■ **Extrait de texte**
::::

Cela étant, la cour cantonale était fondée à considérer que l’état de santé de l’assuré était suffisamment stabilisé pour se prononcer sur le droit éventuel de l’assuré à une rente d’invalidité. Quant au taux d’invalidité, si l’assuré conclut subsidiairement à l’octroi d’une rente d’invalidité de 100%, il ne discute pas les revenus avec et sans invalidité retenus par les premiers juges, de sorte qu’il n’y a pas lieu de revenir là-dessus.

Au vu de ce qui précède, le recours, mal fondé, doit être rejeté.

::::

■ **Données fournies**
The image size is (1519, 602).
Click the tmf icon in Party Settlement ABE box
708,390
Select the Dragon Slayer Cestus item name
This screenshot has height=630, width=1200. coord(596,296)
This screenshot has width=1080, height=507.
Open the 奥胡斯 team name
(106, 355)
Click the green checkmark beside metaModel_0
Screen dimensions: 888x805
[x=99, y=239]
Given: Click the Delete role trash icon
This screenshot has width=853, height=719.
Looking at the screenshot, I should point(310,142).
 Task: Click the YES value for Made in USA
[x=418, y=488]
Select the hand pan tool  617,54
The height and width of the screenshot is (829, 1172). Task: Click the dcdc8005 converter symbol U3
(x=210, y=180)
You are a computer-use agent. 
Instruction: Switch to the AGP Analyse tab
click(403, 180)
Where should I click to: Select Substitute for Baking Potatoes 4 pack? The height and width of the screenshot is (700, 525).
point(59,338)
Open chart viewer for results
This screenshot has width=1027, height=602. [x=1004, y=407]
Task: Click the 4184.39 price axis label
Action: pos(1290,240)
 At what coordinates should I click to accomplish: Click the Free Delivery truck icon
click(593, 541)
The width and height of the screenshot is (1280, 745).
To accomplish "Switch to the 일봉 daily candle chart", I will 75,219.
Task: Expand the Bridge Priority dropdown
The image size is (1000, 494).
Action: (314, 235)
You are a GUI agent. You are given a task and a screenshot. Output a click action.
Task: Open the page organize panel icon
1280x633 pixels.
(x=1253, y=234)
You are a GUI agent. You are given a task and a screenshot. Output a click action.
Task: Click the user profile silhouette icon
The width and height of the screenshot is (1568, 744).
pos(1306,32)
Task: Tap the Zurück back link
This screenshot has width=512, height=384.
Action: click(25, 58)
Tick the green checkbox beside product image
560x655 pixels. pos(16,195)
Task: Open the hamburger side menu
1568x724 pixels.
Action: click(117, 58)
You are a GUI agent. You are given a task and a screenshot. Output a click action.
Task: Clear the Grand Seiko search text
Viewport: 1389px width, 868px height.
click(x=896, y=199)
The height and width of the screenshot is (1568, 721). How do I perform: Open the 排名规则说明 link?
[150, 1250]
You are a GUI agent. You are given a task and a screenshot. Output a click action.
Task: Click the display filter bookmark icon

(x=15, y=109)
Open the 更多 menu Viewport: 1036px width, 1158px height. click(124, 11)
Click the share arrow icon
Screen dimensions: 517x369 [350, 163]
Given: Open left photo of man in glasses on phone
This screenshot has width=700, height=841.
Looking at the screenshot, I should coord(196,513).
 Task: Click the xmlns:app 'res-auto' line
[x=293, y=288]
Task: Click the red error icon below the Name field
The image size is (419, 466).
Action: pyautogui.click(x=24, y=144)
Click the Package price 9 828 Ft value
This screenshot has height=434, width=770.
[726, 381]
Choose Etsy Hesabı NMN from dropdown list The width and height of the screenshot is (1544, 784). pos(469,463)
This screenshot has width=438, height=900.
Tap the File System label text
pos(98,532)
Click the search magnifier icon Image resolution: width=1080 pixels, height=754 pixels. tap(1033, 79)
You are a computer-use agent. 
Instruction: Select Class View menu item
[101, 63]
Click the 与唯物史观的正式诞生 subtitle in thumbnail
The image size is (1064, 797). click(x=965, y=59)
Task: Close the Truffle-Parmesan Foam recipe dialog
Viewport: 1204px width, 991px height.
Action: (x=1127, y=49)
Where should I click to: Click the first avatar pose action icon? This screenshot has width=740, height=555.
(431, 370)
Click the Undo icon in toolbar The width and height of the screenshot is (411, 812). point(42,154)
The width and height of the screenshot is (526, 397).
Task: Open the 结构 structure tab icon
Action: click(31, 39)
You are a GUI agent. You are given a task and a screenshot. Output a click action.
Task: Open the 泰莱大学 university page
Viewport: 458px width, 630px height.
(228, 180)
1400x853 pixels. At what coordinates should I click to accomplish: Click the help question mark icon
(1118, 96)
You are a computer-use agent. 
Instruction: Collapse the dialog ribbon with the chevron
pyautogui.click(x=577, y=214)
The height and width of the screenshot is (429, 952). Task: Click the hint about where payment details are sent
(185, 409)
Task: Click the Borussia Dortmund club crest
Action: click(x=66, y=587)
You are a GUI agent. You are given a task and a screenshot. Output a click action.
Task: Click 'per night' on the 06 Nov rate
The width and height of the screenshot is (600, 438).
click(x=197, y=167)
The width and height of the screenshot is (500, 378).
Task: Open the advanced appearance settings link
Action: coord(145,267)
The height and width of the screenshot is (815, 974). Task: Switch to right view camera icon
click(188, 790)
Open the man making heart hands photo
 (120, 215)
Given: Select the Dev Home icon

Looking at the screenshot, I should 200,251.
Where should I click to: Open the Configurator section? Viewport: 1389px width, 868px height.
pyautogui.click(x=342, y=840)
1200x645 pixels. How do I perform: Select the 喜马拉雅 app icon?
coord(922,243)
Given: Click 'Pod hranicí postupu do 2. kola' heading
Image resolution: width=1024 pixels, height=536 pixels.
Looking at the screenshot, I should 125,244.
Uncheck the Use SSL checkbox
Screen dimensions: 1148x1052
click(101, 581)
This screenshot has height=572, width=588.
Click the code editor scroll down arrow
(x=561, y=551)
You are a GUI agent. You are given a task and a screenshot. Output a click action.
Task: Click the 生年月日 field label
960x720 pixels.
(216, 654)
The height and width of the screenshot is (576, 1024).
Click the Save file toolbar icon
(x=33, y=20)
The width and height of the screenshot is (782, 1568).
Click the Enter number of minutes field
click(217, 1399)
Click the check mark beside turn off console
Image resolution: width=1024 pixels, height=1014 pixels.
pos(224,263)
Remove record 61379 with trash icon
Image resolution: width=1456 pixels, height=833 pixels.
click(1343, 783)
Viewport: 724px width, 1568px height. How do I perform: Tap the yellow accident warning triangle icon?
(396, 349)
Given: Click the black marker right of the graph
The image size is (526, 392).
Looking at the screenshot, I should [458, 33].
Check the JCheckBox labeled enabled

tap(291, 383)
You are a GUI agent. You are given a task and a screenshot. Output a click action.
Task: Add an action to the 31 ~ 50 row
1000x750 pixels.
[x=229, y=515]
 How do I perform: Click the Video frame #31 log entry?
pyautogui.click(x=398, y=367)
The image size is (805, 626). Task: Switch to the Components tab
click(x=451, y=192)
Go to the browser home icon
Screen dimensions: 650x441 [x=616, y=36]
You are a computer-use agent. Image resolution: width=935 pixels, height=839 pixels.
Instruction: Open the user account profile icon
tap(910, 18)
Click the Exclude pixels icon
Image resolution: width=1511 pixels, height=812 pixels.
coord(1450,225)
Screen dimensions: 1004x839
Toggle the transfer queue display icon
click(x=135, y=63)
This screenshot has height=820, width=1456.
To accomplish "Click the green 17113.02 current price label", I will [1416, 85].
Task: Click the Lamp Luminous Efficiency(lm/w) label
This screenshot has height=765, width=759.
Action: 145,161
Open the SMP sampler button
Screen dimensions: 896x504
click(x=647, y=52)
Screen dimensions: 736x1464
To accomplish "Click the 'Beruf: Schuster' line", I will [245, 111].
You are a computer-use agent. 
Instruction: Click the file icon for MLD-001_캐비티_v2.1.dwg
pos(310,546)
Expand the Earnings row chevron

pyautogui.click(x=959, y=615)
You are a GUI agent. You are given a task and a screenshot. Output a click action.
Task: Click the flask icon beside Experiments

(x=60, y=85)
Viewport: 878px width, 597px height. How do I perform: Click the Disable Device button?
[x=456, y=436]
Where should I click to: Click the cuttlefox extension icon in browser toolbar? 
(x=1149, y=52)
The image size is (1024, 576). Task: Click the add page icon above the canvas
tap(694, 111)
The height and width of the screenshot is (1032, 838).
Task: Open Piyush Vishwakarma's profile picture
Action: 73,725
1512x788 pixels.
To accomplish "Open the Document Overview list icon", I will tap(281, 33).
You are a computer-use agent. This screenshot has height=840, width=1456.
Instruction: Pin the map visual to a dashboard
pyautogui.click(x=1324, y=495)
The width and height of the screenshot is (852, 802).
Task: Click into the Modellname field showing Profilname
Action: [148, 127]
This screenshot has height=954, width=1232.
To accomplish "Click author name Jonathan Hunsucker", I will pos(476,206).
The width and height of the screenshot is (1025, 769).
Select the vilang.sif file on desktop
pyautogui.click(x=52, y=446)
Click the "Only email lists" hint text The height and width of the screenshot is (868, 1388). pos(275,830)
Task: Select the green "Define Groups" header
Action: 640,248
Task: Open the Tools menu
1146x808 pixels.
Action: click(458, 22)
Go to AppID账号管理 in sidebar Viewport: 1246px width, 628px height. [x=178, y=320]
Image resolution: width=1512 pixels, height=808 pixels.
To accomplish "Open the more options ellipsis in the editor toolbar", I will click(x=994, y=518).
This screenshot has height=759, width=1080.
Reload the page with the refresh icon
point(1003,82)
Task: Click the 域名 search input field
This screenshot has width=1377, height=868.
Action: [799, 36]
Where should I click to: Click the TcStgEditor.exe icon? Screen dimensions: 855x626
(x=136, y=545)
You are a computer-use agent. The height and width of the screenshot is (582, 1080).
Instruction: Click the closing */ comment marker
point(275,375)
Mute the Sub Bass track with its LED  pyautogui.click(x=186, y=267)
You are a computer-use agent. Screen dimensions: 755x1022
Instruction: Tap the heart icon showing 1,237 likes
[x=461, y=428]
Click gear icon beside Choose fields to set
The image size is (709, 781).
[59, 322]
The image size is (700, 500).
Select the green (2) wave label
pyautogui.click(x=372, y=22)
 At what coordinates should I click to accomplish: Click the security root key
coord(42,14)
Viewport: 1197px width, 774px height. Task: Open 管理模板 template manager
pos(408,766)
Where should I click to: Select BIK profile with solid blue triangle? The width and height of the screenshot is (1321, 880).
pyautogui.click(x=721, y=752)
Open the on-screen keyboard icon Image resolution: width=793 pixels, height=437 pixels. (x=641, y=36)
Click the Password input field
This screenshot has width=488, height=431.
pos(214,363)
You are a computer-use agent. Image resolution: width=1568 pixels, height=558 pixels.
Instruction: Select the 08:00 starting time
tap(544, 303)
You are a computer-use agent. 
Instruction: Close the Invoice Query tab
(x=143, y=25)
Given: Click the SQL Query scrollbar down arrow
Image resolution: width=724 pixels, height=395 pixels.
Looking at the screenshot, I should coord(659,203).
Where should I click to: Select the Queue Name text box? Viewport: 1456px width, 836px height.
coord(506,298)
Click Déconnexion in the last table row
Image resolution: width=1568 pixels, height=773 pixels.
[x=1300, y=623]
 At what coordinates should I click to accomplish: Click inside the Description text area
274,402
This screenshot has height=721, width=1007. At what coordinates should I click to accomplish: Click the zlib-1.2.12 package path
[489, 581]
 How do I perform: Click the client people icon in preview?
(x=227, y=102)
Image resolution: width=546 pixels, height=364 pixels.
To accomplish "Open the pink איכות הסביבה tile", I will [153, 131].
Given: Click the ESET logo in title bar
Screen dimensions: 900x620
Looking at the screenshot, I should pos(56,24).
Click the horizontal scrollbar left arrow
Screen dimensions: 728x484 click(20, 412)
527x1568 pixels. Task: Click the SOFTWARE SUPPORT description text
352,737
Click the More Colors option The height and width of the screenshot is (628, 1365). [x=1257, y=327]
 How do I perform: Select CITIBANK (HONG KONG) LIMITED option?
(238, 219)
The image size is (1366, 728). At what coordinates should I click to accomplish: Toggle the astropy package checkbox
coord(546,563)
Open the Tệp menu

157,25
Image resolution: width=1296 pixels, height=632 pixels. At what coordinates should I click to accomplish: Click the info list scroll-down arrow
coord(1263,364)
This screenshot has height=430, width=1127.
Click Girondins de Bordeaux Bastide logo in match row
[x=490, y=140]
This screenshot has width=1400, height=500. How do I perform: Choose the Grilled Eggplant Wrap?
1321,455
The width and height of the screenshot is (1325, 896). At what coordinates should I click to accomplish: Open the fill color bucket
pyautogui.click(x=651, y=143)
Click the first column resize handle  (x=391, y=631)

::::

■ **Consignes**
a: Répondez aux questions suivantes sur l'extrait de jugement.
(i) Qu'est-ce que la cour cantonale était fondée à considérer au sujet de l'état de santé de l'assuré ?
(ii) À quoi l'assuré conclut-il subsidiairement ?
(iii) Quel sort est réservé au recours ?
b: Rédigez la suite de l'extrait de jugement après la phrase « Au vu de ce qui précède, le recours, mal fondé, doit être rejeté. ».

■ **Corrigés des exercices**
a:
(i) Elle était fondée à considérer que cet état de santé était suffisamment stabilisé pour se prononcer sur le droit éventuel de l'assuré à une rente d'invalidité.
(ii) Il conclut subsidiairement à l'octroi d'une rente d'invalidité de 100 %.
(iii) Le recours, mal fondé, doit être rejeté.

b:
Consid. 6
L’assuré, qui succombe, a demandé à bénéficier de l’assistance judiciaire gratuite. Une partie ne remplit les conditions de l’assistance judiciaire que si elle ne dispose pas de ressources suffisantes et si ses conclusions ne paraissent pas vouées à l’échec (art. 64 al. 1 LTF; ATF 140 V 521 consid. 9.1). Au regard des motifs avancés dans le mémoire de recours, celui-ci apparaissait d’emblée dénué de chances de succès et la requête d’assistance judiciaire doit dès lors être rejetée. L’assuré doit par conséquent payer les frais judiciaires (cf. art. 66 al. 1 LTF) et ne peut pas prétendre à la prise en charge des honoraires de son avocat.

 

Le TF rejette le recours de l’assuré.